YOUR GOAL. Whenever a line of the listing contains the string "arrows", return that line.

BEGIN DATA UNDER STUDY

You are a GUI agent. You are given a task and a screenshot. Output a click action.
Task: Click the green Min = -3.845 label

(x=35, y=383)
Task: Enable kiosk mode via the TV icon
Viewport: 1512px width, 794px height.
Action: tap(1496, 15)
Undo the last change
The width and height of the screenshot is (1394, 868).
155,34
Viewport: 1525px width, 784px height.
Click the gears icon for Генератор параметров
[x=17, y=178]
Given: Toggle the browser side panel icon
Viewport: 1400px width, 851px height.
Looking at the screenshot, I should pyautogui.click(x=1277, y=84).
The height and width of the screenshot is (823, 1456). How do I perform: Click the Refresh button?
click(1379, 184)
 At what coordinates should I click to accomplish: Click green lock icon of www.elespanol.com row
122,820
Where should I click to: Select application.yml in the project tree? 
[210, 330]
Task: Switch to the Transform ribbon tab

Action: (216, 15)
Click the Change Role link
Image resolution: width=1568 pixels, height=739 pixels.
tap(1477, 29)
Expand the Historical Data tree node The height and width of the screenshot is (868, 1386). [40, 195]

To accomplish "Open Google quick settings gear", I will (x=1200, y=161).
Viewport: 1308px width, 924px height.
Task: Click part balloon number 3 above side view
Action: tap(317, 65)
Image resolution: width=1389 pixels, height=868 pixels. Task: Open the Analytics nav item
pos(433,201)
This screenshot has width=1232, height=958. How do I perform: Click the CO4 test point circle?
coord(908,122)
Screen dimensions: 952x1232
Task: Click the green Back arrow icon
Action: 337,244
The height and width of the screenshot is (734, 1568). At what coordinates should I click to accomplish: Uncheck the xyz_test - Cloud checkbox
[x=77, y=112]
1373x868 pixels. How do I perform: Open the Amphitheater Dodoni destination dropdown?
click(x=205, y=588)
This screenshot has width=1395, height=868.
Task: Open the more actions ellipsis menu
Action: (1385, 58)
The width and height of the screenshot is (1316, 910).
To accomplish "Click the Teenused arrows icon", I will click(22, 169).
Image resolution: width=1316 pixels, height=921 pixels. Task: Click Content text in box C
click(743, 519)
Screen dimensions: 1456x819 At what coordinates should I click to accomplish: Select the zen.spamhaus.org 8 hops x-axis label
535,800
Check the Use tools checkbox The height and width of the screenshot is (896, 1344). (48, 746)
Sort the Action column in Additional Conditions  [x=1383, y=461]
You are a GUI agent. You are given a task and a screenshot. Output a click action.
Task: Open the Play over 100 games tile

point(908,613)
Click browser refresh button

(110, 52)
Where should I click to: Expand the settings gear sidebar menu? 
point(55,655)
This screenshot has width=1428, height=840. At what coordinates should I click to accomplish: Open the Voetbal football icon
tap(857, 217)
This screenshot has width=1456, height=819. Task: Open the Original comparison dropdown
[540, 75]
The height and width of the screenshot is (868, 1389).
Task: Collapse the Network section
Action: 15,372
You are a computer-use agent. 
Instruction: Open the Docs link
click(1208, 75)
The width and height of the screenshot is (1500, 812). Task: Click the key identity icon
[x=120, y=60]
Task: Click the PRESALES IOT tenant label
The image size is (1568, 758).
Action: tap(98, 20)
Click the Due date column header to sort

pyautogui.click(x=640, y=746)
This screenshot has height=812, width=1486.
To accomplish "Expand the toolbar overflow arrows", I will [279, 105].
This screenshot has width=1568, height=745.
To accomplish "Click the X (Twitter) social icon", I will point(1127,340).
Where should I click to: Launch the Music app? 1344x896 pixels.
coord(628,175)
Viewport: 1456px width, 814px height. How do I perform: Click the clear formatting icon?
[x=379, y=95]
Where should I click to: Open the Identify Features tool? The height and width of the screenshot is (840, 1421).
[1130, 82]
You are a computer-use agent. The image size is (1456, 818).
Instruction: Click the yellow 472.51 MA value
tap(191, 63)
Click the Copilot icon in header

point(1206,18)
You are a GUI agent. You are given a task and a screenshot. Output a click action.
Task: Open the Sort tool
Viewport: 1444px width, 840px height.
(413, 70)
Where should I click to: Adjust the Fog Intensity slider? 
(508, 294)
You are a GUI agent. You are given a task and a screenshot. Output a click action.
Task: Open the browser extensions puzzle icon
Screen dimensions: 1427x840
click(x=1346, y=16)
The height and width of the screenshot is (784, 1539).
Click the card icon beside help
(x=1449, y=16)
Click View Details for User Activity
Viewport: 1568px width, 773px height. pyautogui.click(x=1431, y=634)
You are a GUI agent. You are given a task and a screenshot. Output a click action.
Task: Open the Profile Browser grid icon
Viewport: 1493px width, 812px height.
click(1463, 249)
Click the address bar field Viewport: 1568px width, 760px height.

END DATA UNDER STUDY

ANSWER SECTION.
To accomplish "Click the Teenused arrows icon", I will click(22, 169).
To accomplish "Expand the toolbar overflow arrows", I will [279, 105].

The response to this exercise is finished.